La ponente, la magistrada Córdoba Castroverde, concluye que la deducibilidad alcanza tanto a los intereses de demora que se exijan en la liquidación practicada en un procedimiento de comprobación de rentas susceptibles de gravamen en las personas físicas relativas al desarrollo de su actividad económica, sean los devengados por la suspensión de la ejecución del acto administrativo impugnado.

La Sala ya se ha pronunciado sobre esta cuestión con respecto al Impuesto de Sociedades en diversas sentencias ( de 8 de febrero, 30 de marzo, 29 de abril, 5 de mayo, de 17 de junio de 2021 y de 6 de julio de 2022), considerando que estos intereses tienen la consideración de gasto deducible en dicho impuesto.

Subrayan estas sentencias que de acuerdo con el artículo 25.1 de la Ley General Tributaria (LGT), se consideran obligaciones tributarias accesorias las del pago del interés de demora, los recargos por declaración extemporánea y los del período ejecutivo, que constituyen estas obligaciones pecuniarias a satisfacer por la Administración tributaria y cuya exigencia se impone en relación con otra obligación tributaria.

Por otra parte, el artículo 26.1 de la LGT fija que el interés de demora es una prestación accesoria que pagan quienes realizan un pago fuera de plazo o presentan una autoliquidación o declaración a ingresar fuera del plazo establecido, por el cobro de una devolución improcedente o en el resto de los casos previstos en la normativa tributaria. Y aclara que los intereses de demora sirven para compensar por el incumplimiento o el retraso de una obligación de pago o mejor, por el retraso en su cumplimiento. Tienen, pues, carácter indemnizatorio.

Recuerda el ponente que el Tribunal Constitucional, en sentencia de 26 de abril de 1990, dispone que los intereses de demora no tienen naturaleza sancionadora, sino solamente reparadora del perjuicio causado. También especifica que resulta claro que no estamos ante donativos o liberalidades puesto que el pago no deriva de su voluntariedad sino del ordenamiento jurídico.

Se trata de un asunto que a lo largo de los años ha tenido muchas discrepancias entre las instituciones administrativas y judiciales.

Los intereses suspensivos también tienen carácter indemnizatorio, puesto que su objeto es resarcir a la Administración pública por el retraso en el pago motivado por la interposición de reclamaciones o recursos, por lo que también tienen la consideración de gastos deducibles en el Impuesto.

Considera la Sala que el tratamiento de los intereses de demora, en el caso de que el contribuyente desarrolle una actividad económica, resulta extrapolable al IRPF, por las siguientes consideraciones.

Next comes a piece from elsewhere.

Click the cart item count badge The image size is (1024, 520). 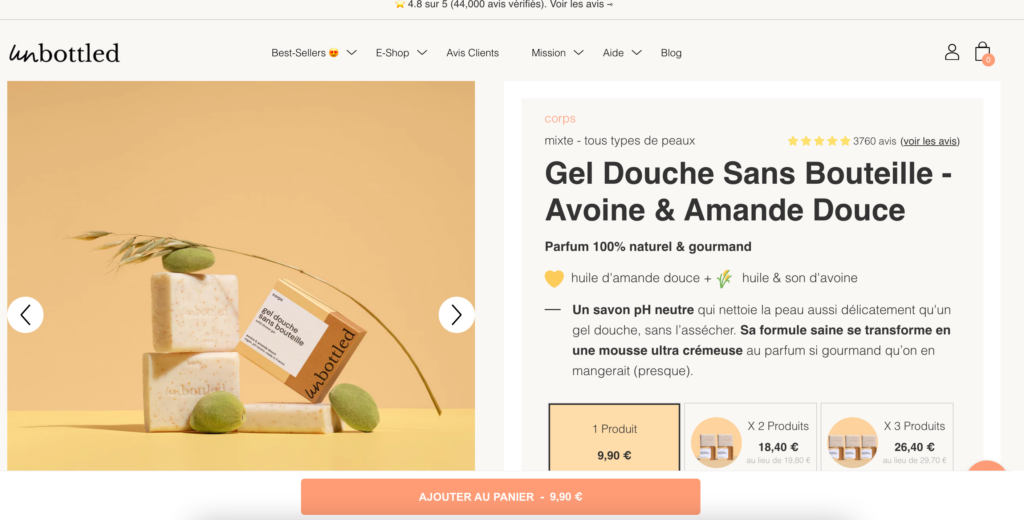[x=988, y=60]
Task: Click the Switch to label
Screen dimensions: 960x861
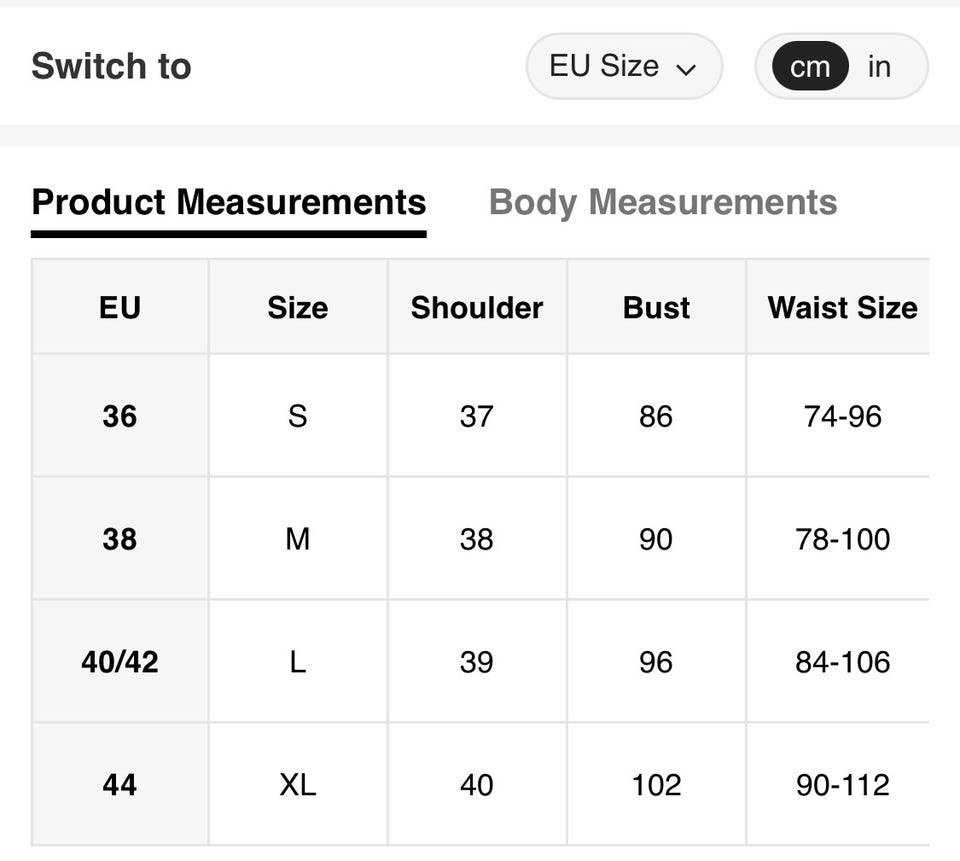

En consecuencia, teniendo la calificación de gastos financieros, cuyo origen es único y está regulado en el artículo 26 de la LGT, y no encuadrándose en ninguna de las categorías posibles del artículo 15 de la LIS, los intereses de demora tributarios derivados del artículo 26 de la LGT deben considerarse como gastos fiscalmente deducibles.

Hacienda debe pagar intereses de demora si en una regularización se detecta una deudcción no aplicada

Los fiscalistas, por otra parte, están a la expectativa de ver como desempata el Tribunal Supremo la deducción o no de los intereses de demora pagados por la Administración en compensación de sus errores, que si bien obtuvo un primer pronunciamiento favorable a su deducción(sentencia de 3 de diciembre de 2020), según la cual los intereses de demora en una devolución de ingresos indebidos no están sujetos al IRPF, rechazando que constituyan ganancia patrimonial a integrar en la base imponible del ahorro, posteriormente el fallo de 12 de enero de 2023, introdujo la doctrina contraria, que es la que actualmente sigue Hacienda, tal y como ha quedado patente en las resoluciones del Tribunal Económico Administrativo (resoluciones de 13 de abril y 29 de mayo de 2023).